◆ Directions
Using the records below, write out again exactly the lines that begin at the line containing "Viewport: 1211px width, 681px" and end at the line containing "Select the Conversations tab", and no other lines.

___ The input

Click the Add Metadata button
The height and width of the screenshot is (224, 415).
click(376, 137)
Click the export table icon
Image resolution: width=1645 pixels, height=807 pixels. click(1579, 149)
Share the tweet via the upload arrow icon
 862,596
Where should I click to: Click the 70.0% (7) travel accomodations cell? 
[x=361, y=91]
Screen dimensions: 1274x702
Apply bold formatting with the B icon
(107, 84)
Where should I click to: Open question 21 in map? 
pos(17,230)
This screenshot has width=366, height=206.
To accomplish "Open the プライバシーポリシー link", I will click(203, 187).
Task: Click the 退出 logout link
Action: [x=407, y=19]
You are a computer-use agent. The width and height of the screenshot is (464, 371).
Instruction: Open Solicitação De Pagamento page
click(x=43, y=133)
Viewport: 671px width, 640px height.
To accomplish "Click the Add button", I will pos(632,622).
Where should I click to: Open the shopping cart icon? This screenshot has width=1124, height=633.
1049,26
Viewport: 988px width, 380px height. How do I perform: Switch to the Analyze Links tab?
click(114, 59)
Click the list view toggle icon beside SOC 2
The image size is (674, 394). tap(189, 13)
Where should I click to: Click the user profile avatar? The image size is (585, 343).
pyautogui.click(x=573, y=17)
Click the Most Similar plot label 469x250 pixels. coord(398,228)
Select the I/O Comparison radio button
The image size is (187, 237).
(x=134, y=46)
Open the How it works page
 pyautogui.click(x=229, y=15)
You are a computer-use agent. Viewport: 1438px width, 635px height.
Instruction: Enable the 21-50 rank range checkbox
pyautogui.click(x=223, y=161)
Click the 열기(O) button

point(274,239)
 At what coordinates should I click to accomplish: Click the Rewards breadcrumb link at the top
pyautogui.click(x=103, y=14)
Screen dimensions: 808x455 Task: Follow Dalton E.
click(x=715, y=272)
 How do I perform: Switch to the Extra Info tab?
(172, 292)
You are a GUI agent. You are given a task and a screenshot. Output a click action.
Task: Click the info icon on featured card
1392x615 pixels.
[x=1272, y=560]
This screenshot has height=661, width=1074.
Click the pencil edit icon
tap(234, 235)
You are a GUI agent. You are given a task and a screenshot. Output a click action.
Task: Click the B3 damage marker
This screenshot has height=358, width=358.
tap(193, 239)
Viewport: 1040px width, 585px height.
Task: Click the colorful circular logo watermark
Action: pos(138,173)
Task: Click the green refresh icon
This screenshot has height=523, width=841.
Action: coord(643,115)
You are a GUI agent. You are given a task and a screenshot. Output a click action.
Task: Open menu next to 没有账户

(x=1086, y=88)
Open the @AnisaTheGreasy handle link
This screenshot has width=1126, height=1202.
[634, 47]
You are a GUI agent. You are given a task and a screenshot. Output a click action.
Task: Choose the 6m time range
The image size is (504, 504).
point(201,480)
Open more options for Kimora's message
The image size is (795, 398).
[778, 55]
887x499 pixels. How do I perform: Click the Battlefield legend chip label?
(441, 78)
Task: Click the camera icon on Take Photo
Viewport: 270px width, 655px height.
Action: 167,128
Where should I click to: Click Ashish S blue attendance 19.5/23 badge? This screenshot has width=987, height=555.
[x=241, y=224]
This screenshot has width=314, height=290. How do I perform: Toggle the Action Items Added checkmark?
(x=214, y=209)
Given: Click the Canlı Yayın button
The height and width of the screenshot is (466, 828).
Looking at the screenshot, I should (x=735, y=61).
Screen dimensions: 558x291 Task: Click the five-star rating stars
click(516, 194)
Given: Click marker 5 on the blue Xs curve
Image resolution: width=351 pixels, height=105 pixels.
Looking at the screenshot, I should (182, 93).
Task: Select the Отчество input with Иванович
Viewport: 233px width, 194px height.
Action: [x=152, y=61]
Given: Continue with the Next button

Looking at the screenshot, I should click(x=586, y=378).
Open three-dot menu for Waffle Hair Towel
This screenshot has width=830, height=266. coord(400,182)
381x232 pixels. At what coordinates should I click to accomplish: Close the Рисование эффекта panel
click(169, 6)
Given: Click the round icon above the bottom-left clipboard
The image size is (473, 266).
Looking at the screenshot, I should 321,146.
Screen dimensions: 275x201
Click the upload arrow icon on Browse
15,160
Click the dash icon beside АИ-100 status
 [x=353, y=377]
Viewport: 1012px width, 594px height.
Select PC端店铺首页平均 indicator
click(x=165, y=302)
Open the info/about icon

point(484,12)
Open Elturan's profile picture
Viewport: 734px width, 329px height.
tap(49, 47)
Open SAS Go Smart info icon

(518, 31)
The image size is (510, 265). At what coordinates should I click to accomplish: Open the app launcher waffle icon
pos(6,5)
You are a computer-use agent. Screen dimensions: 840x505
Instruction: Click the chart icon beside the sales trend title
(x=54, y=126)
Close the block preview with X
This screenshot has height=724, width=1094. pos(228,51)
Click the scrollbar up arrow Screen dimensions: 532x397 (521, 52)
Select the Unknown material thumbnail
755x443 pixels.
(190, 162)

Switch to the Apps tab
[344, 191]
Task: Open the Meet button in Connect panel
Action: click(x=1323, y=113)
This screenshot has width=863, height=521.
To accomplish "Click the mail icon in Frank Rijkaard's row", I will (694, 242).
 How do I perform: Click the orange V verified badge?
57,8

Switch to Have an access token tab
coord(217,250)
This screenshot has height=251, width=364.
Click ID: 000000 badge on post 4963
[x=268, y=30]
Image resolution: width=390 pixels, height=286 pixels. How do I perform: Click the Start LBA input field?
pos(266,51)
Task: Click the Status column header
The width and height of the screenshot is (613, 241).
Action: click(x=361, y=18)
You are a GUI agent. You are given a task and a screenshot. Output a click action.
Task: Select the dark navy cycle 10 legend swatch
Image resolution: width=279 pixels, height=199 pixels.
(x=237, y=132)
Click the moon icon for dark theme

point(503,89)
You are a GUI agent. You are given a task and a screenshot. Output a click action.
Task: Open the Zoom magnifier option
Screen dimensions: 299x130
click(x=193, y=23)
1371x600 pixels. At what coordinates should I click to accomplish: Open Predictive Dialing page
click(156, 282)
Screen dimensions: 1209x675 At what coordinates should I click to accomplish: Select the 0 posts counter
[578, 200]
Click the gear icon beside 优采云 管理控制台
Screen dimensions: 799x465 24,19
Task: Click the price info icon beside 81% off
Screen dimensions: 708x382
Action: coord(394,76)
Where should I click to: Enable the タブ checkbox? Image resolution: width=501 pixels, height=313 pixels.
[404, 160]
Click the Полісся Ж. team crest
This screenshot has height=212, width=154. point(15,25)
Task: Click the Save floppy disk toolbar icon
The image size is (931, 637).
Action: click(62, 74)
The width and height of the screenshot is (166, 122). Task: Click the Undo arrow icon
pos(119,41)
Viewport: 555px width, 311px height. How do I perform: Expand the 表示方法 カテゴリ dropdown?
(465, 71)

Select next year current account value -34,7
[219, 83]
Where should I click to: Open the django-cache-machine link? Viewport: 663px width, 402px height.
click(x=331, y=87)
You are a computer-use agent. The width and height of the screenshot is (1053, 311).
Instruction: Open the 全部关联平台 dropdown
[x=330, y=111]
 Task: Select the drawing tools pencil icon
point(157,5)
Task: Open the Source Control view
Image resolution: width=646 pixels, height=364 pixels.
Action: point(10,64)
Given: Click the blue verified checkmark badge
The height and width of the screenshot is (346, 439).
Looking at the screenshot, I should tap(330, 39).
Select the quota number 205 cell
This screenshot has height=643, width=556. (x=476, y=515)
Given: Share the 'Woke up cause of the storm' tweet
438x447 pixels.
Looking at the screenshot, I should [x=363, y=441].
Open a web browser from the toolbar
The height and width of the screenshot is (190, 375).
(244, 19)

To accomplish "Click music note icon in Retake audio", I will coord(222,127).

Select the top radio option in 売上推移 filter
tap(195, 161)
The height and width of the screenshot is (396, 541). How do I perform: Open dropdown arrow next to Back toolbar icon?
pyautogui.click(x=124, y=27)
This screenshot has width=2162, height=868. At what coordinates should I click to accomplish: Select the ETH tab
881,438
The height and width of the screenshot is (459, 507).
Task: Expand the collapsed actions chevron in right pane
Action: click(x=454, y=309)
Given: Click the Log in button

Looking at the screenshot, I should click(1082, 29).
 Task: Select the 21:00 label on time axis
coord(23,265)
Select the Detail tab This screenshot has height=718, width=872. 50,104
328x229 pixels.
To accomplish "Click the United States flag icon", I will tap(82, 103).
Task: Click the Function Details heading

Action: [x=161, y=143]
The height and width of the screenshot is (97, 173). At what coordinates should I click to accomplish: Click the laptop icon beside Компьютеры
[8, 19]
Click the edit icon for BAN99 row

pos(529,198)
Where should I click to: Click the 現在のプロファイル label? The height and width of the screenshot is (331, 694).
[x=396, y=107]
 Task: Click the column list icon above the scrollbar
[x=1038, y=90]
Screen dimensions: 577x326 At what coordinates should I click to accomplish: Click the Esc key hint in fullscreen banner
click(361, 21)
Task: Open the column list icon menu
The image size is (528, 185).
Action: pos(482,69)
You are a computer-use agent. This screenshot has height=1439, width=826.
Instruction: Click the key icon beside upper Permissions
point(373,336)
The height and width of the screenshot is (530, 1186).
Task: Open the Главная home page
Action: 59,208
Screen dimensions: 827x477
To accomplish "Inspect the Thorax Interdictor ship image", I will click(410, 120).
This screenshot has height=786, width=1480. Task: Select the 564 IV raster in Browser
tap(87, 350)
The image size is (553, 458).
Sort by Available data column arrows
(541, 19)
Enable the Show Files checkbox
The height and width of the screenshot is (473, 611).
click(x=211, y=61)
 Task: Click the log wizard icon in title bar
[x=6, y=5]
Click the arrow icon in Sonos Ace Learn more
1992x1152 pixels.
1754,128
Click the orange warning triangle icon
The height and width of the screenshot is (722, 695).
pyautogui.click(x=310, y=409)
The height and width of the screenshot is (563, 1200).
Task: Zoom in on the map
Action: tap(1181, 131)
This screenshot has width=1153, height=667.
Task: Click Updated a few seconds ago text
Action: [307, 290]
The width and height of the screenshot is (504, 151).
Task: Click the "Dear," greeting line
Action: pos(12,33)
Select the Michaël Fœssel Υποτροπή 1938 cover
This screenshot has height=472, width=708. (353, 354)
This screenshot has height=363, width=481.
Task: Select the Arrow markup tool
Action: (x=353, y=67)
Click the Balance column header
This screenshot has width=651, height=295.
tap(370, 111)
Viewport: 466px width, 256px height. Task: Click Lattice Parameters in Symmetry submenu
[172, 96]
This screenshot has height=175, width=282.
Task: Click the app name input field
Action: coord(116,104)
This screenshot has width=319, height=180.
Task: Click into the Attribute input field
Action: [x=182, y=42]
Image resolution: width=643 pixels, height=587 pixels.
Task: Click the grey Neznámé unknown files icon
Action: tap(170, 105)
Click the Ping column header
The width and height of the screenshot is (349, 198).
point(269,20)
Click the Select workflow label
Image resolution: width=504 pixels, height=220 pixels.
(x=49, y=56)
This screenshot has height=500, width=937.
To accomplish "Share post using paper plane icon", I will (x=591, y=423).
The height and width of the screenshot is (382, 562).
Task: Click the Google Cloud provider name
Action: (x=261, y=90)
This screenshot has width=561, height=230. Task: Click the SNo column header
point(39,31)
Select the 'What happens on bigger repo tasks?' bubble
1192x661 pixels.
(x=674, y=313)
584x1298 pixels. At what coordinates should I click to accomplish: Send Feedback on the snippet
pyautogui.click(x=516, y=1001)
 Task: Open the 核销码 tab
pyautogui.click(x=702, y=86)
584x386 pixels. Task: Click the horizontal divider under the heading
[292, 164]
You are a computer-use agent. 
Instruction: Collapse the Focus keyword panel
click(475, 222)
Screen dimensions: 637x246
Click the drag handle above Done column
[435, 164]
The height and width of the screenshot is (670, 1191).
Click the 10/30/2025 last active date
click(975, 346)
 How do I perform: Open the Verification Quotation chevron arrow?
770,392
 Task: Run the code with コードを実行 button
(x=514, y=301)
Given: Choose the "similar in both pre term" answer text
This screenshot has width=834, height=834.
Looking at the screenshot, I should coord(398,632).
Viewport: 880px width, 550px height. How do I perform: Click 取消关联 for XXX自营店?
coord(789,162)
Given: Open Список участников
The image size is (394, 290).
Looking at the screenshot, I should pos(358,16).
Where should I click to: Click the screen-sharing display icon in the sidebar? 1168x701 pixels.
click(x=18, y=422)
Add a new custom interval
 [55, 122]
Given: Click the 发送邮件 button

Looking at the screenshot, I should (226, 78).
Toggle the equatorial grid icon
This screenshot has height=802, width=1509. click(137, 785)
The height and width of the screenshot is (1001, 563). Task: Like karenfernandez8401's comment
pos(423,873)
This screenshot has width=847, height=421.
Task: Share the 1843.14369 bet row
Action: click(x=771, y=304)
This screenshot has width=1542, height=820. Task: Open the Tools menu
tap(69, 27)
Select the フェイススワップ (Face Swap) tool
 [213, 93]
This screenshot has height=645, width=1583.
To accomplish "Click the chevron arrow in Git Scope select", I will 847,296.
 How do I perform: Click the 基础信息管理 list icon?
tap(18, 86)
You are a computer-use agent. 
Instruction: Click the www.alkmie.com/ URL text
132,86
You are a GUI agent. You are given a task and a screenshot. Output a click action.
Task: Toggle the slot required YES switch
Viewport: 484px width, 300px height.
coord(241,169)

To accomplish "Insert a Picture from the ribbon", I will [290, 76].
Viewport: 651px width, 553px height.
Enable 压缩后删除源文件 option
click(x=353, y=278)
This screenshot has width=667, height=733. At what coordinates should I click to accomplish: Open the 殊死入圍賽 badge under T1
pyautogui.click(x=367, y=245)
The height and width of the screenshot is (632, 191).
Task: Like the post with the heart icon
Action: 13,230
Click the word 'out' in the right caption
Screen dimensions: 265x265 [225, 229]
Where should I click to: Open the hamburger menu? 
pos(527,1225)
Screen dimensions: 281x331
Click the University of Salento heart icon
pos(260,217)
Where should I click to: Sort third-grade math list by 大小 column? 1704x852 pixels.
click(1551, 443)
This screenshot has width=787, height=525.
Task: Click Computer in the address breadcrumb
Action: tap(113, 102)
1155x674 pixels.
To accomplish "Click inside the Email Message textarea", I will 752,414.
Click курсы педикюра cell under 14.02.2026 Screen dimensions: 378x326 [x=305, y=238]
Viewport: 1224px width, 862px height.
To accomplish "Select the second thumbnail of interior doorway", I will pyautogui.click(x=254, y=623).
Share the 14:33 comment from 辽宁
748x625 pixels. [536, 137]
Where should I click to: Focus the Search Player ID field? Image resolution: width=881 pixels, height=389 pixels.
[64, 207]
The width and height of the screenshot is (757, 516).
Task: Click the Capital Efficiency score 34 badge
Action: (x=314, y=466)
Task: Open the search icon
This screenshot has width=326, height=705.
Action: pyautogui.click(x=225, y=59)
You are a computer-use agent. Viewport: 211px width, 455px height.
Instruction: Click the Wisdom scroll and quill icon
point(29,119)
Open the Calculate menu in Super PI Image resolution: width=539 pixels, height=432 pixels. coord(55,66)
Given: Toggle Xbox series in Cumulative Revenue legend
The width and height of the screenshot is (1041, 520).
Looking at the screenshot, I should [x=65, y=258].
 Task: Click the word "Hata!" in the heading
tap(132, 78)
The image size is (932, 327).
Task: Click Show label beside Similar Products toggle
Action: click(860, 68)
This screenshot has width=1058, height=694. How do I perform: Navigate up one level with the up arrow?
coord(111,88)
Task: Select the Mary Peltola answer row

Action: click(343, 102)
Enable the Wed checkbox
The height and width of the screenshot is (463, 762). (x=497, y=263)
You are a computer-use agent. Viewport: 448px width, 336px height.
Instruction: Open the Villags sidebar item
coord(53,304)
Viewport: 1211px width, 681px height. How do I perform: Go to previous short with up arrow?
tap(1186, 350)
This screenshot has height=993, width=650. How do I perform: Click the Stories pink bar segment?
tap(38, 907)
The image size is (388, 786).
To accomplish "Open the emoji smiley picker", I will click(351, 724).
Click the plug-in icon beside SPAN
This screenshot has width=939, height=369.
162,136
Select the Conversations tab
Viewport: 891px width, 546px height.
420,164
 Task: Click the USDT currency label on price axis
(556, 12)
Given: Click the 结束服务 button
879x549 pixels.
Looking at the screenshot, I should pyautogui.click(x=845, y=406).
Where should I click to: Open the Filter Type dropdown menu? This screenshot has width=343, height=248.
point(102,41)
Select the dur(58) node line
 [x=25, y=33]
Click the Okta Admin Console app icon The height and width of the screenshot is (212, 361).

______

◆ Result for this task
Viewport: 1211px width, 681px height. How do I perform: Go to previous short with up arrow?
tap(1186, 350)
This screenshot has height=993, width=650. How do I perform: Click the Stories pink bar segment?
tap(38, 907)
The image size is (388, 786).
To accomplish "Open the emoji smiley picker", I will click(351, 724).
Click the plug-in icon beside SPAN
This screenshot has width=939, height=369.
162,136
Select the Conversations tab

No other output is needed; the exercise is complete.